▶ [Исходный текст]:
───

Найти тему
СамолётЪ

Субботние чтения: «Торговый комплекс вины». Изменит ли трагедия «Зимней вишни» российское общество?

Культуролог Оксана Мороз — о том, как россияне переживают трагедию.

Чудовищный пожар в кемеровском торговом центре «Зимняя вишня» потряс Россию. Именно сейчас – в терапевтических и не только целях – многие анализируют и проговаривают произошедшее. Чем реакция пользователей соцсетей на кемеровскую трагедию отличается от реакции на другие катастрофы, в чем значение самоорганизации людей после таких событий – обо всем этом Republic побеседовал с культурологом, доцентом МВШСЭН и РАНХиГС и академическим директором Научного бюро цифровых гуманитарных исследований CultLook Оксаной Мороз. В сфере интересов исследовательницы – культурные практики цифровой среды.

Такое ощущение, что скорбь в соцсетях по погибшим в Кемерове длится дольше, чем обычно во время трагических событий.

– Интенсивность проявления эмоций сейчас явно сильнее – это связано с продолжительностью трагедии, с тем, что власть довольно долго приступала к обсуждению причин, следствий, к разработке каких-то мер. Пока этой реакции не было, разгневанные и одновременно испуганные люди в соцсетях в меру своих сил, способности к поиску информации и фактчекингу обсуждали положение вещей. Так что продолжительность обсуждения, иногда переходящего в истерику и панику, – следствие неинформированности граждан, запаздывания официальной реакции и, конечно, того, что жертвами стали дети.

Граждане, согласно официальной статистике, проголосовавшие в большинстве случаев за действующую власть, в обычных условиях редко идут на прямой и по-настоящему массовый конфликт с ее представителями, предпочитают позицию наблюдателей. Как показывает эта трагедия, активно выступать против, требовать справедливости (заметим – в данном случае скорее справедливости, чем законности!) люди начинают, когда страдает что-то фундаментально ценное, например, здоровье детей – тех, кто в логике «традиционных ценностей» требует максимальной защиты и бережного обращения. Гибель детей – это крах не только обещаний, данных властью в прошлом, не только настоящего конкретных семей, но и будущего всего общества, которое не умеет заботиться о себе. И диссонанс между страхами граждан, и людей власти особенно заметен в высказывании Путина о демографии («Мы говорим о демографии и теряем столько людей. Из-за чего? Из-за преступной халатности, из-за разгильдяйства»). То, что для власти оказывается потерей количественной, для граждан, конечно же, невосполнимая качественная утрата. Для государства дети, как бы цинично ни звучало, оказываются не просто невинными агнцами – таковыми их могут считать граждане, видящие в них жертв преступной небрежности, заложников системы. Для машины государства они основа строительства мощной державы. Между тем эта держава, отказавшись по факту от статуса социального государства, оценивает их значимость (как и значимость любых других людей) по старому доброму принципу «бабы еще нарожают».

───

▶ [Задание 1]:
Перепишите фрагмент интервью о кемеровской трагедии, начиная со слов «Такое ощущение, что» и заканчивая словами «жертвами стали дети.».

───

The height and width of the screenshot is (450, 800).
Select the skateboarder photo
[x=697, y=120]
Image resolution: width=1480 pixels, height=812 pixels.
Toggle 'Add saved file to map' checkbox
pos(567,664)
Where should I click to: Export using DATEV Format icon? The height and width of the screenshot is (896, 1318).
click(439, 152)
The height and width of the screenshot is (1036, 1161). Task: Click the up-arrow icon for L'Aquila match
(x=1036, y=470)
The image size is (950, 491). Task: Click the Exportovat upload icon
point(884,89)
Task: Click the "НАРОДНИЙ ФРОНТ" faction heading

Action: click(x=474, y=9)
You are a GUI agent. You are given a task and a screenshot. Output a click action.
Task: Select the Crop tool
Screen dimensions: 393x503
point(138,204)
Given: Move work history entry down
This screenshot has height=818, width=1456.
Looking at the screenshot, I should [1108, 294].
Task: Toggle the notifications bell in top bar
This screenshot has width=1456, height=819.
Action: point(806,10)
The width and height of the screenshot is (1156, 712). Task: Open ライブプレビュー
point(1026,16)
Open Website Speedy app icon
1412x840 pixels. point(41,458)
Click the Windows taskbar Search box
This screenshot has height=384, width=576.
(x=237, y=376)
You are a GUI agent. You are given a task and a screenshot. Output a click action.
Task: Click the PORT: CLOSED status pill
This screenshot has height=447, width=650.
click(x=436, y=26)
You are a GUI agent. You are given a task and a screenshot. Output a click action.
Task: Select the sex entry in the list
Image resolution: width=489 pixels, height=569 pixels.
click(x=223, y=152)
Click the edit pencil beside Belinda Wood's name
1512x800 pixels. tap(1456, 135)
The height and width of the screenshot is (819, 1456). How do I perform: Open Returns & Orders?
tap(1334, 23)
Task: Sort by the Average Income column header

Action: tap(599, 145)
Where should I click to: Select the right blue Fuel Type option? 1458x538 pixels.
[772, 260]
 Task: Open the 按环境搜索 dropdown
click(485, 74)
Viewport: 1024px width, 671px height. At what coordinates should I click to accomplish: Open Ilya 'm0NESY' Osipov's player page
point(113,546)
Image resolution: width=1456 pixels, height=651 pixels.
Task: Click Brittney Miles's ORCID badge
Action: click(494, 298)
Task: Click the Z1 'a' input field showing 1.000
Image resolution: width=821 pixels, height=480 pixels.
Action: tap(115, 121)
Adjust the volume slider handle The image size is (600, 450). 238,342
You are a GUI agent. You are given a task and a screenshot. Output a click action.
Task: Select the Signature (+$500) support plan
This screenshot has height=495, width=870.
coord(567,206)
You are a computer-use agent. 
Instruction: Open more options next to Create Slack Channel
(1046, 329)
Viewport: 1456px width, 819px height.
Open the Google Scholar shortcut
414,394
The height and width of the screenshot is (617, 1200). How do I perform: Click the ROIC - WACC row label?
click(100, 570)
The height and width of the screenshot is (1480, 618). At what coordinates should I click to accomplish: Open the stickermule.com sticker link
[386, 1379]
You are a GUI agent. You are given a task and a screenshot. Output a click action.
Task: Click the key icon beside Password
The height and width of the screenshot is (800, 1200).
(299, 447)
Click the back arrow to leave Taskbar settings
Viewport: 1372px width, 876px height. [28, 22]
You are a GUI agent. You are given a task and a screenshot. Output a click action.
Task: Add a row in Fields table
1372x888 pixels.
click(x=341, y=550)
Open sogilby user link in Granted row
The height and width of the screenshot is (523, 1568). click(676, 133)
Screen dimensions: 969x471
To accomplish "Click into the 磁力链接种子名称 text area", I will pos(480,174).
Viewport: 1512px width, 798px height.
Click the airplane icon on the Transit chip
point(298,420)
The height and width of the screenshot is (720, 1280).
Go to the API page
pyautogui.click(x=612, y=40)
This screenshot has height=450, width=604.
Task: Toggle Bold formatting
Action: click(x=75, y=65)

───

▶ [Задание 2]:
Дословно перенесите записи, начиная с самой первой строки и заканчивая строкой, где стоит «(x=237, y=376)», включая обе границы.

▶ [Ответ 1]:
Такое ощущение, что скорбь в соцсетях по погибшим в Кемерове длится дольше, чем обычно во время трагических событий.

– Интенсивность проявления эмоций сейчас явно сильнее – это связано с продолжительностью трагедии, с тем, что власть довольно долго приступала к обсуждению причин, следствий, к разработке каких-то мер. Пока этой реакции не было, разгневанные и одновременно испуганные люди в соцсетях в меру своих сил, способности к поиску информации и фактчекингу обсуждали положение вещей. Так что продолжительность обсуждения, иногда переходящего в истерику и панику, – следствие неинформированности граждан, запаздывания официальной реакции и, конечно, того, что жертвами стали дети.

▶ [Ответ 2]:
The height and width of the screenshot is (450, 800).
Select the skateboarder photo
[x=697, y=120]
Image resolution: width=1480 pixels, height=812 pixels.
Toggle 'Add saved file to map' checkbox
pos(567,664)
Where should I click to: Export using DATEV Format icon? The height and width of the screenshot is (896, 1318).
click(439, 152)
The height and width of the screenshot is (1036, 1161). Task: Click the up-arrow icon for L'Aquila match
(x=1036, y=470)
The image size is (950, 491). Task: Click the Exportovat upload icon
point(884,89)
Task: Click the "НАРОДНИЙ ФРОНТ" faction heading

Action: click(x=474, y=9)
You are a GUI agent. You are given a task and a screenshot. Output a click action.
Task: Select the Crop tool
Screen dimensions: 393x503
point(138,204)
Given: Move work history entry down
This screenshot has height=818, width=1456.
Looking at the screenshot, I should [1108, 294].
Task: Toggle the notifications bell in top bar
This screenshot has width=1456, height=819.
Action: point(806,10)
The width and height of the screenshot is (1156, 712). Task: Open ライブプレビュー
point(1026,16)
Open Website Speedy app icon
1412x840 pixels. point(41,458)
Click the Windows taskbar Search box
This screenshot has height=384, width=576.
(x=237, y=376)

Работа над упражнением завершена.